The client wants to complete the shower and tile the walls. but the wals arent water proofed. Its been suggested to me that we could throw up some sheets of villaboard resting on the skirting tiles, essentially packing the walls out flush with the skirting tiles. then waterproof the villaboard down and over the existing skirting tiles to the already tiled floor of the shower. then tiles over all of that. The reasoning for this is that he didnt want to remove the skirting tile and risk damging the waterproofing behind. 
Client wants to minimize cost and not have to do the floor tiles  
This doesnt sound safe, and what would you suggest?

----------


## phild01

How old is the construction.  Seems there is a tiled floor with fall to the waste already.
Why can't the tiling continue up the existing wall. What is the existing wall.
I would not want to re-sheet as you say.
Strange thing is, as much as people go on about waterproofing shower walls (and I do it), if wall tiling is done properly, no water will reach the house frame anyway.  The critical area is the floor, and if it is an old build with timber framed walls, I would want to know what is there is properly waterproofed.

----------


## Gambier

existing wall is fibro but is not waterproofed.

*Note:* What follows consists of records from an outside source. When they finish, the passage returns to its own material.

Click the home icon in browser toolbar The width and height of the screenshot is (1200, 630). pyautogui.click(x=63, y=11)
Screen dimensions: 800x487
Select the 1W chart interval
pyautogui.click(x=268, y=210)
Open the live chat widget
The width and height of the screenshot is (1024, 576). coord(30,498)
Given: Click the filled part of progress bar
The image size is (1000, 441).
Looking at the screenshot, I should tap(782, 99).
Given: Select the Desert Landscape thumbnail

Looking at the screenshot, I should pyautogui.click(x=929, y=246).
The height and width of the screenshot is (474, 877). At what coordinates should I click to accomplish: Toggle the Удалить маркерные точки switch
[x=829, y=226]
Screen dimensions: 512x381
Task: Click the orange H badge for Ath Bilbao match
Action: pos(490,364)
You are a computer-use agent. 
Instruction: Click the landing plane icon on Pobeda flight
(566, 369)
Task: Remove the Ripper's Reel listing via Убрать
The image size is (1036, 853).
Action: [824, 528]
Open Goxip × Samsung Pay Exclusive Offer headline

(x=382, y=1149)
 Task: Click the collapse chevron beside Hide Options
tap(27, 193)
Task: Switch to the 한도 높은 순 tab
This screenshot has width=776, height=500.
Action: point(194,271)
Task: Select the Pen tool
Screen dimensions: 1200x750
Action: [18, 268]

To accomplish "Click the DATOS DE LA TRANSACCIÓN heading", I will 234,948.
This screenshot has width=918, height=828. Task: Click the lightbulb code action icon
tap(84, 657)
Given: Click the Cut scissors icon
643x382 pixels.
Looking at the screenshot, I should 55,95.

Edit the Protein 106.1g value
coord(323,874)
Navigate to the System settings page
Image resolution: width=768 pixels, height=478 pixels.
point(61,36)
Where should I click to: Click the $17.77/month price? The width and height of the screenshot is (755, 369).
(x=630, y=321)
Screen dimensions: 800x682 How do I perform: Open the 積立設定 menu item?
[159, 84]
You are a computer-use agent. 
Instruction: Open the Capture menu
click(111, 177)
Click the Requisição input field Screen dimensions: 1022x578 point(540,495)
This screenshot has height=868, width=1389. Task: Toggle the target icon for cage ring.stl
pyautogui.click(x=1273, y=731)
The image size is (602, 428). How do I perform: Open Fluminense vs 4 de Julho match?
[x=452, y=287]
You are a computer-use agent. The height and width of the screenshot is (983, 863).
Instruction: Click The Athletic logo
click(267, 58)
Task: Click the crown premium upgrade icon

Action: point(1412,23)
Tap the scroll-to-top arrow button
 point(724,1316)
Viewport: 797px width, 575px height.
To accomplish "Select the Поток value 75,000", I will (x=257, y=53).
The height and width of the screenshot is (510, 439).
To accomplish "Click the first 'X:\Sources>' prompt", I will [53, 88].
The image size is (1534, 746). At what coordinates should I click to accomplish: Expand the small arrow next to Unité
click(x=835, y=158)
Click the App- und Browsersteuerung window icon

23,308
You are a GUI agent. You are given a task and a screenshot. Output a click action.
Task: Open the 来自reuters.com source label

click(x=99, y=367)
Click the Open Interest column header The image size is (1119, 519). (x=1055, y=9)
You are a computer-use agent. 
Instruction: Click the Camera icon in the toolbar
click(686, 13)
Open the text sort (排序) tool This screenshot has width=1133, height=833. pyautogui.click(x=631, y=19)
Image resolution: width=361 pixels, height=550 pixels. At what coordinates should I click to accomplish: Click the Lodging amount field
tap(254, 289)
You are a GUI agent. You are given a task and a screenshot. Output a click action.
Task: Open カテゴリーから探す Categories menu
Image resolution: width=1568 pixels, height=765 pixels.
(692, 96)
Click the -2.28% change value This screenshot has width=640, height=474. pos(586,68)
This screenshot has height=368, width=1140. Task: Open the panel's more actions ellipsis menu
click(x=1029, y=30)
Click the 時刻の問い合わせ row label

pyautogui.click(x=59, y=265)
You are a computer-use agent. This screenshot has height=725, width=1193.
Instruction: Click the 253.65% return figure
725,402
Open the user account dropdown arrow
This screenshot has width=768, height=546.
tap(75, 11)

Only the floor.

----------


## Oldsaltoz

I missed this one.  What did you end up doing? 
Good luck and fair winds.

----------


## Gambier

Well i did what insuggested. I put up some villaboard sitting on top of the skirting tile. my tiler/waterproofer

----------


## Gambier

Well i did what insuggested. I put up some villaboard sitting on top of the skirting tile. my tiler/waterproofer waterproofed down the villa over the tile down to the floor. Water would have to track up behind the skirting tile over the existing waterproofing to cause problems.

----------